I have some r-ary relation R on a finite set U (if it was a binary relation, it would be a graph, but I am considering any general relation).

Let A2 be automorphisms $(a/b)(c/d)$ consisting of exactly two disjoint transpositions, such that none of these transposition is an automorphism by itself. Let's call one transposition to be a witness of another one. There is a relation L2 on U, such that $L2(a,b)$ iff the transposition (a/b) is a part of some automorphism in A2.

I need to represent the subgroup $G$ of automorphisms generated by A2. I am making an algorithm, which gets a relation R, then gets a permutation P and has to decide, if $P \in G$.

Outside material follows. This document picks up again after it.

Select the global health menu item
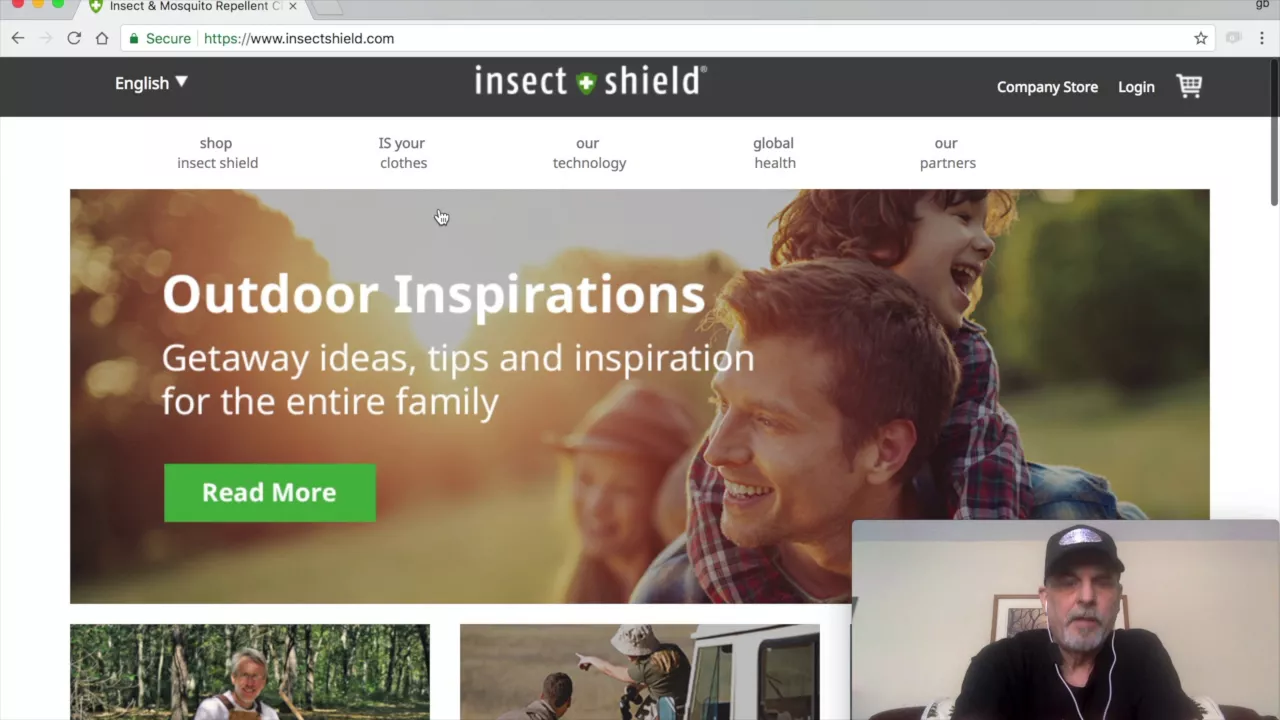Image resolution: width=1280 pixels, height=720 pixels. (774, 153)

We draw a transposition as a two-sided black arrow between two circles. A witness is a yellow line between two transpositions. I have proven two theorems:

  1. L2 is transitive: Let L2(u1,u2), L2(u2,u3). Then L2(u1,u3). There are three ways such automorphisms can interact (with 1, 2 or 3 common values). Composing such automorphisms multiple times gives us new automorphisms of A2 containing (u1/u3).
  2. If $(a/b)(c/d), (c/d)(e/f)$ are automorphisms, then $(c/d)$ is an automorphism.

The second theorem actually tells us, that each transposition can have at most one witness (otherwise a single transposition would be an automorphism, which violates the definition of A2). This means, that automorphisms of A2 can not interact as shown in a) - (u1/u3) is a second witness of (a/b), neither c) - (v1/v2) has two witnesses. They can interact only as shown in b).

L2 splits U into equivalence classes. These classes group into pairs of the same size, such that every two elements of one class have some witness transposition in another class.

To check, if $P \in G$, I first check, if P keeps each element inside its L2-equivalency class.

I thought, that composing elements of A2 creates "ladders", that there is 1-to-1 mapping F between two L2-equivalence classes ($F(u1)=v1, F(u2)=v2, F(u3)=v3$) and it will be enough to check, that $P(a)=b \implies P(F(a)) = F(b)$, i.e. that automorphisms in $G$ can shuffle the elements in any way possible, as long as each element remains in its L2-equivalency class and the same shuffling is performed on the other side of the ladder.

But what if there is $(u0/u1)(v0/v2) \in A2$, which will break the ladder structure, and then the map F makes no sense? I can not disprove it. Can you see any other useful properties, which can help me decide, if $P \in G$?

Example: $R = \{(0,2,3), (1,3,2)\}$, the automorphism is $(0/1)(2/3)$, however, the map F is not unique (you can match 0 with 2, 1 with 3, or 0 with 3 and 1 with 2). But I think, that when L2-classes are larger than 2 (taller ladder), F will be unique.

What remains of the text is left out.